From the cave to the primitive hut, from Newgrange to St Macdara’s Oratory, architecture begins with a single room. That is how it is here, too, on the largest of the Aran Islands, where Paul Dillon has deftly perched a tiny, bony proto-temple upon a limestone cliff above the port village of Kilronan. And so it begins. Again.
The art room is modest in size – 100msq – and secreted behind, set apart from, the little mid-century school, the oldest of Ireland’s five post-primary island schools, with an enrolment of just 56 students. Yet it has immediately attracted global attention: from the Mies van der Rohe Award, which is the European Union’s biennial prize for contemporary architecture, and the Architectural Review, the world’s premier English-language journal.
What is it about the raw farmyard sheds of Dillon’s ‘barefoot’ architecture for isolated communities in the west of Ireland that attracts such international regard?
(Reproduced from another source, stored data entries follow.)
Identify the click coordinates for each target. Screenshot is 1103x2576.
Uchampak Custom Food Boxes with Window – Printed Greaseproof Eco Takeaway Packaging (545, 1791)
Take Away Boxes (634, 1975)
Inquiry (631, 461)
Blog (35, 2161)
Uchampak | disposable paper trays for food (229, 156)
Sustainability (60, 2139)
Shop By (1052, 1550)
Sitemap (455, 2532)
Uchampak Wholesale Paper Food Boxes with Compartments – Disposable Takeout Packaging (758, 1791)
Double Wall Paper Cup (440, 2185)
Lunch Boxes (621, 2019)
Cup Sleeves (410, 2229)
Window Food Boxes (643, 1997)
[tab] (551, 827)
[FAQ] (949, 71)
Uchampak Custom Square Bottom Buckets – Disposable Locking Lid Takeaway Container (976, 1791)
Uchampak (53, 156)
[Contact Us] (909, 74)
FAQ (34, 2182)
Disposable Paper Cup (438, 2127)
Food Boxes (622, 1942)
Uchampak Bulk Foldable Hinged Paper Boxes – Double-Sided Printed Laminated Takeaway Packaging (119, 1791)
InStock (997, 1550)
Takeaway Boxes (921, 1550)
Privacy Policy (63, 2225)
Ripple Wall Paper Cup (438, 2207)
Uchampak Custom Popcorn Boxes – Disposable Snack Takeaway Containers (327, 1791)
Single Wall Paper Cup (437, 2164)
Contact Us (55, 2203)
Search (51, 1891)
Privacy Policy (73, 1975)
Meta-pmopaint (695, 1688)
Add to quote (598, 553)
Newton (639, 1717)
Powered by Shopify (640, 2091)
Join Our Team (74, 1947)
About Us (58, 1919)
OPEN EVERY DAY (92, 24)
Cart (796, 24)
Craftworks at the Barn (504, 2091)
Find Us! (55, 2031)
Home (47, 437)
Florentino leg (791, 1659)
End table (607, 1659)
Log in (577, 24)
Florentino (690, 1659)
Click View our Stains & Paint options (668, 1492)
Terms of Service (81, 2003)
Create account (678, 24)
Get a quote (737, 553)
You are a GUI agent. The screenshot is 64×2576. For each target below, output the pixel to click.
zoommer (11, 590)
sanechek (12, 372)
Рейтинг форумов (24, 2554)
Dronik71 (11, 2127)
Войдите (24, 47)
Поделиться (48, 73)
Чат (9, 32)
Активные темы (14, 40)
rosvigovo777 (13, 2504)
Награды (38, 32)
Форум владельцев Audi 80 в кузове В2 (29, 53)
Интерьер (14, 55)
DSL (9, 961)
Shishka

What is it that seems so vital, so current and so urgent to so many?
Perhaps a clue can be gleaned from an essay published on ArchDaily in recent days. In it, Mario Carpo, the Reyner Banham Professor of Architectural History and Theory at the Bartlett, University College London, writes: “For us, the design professionals … buildings should be henceforth organically grown, or ‘sourced’, like wild mushrooms or bio-certified potatoes: designed and built by local people, each of them fully traceable to a local birthplace; and each building made with local materials, in a local way, expressing and embodying local identities.”
That’s it, pretty much, in a nutshell. An architecture of modest means, locally sourced. In this, Dillon, whose practice is based in the Maam Valley, is walking, half a century later, in the footsteps of his fellow Galwegian, Noel Dowley [Tegral BOTM April 2016]. As Dillon told Lisa Godson in the AR: “I like the idea that I’m needed; the architecture is extra.”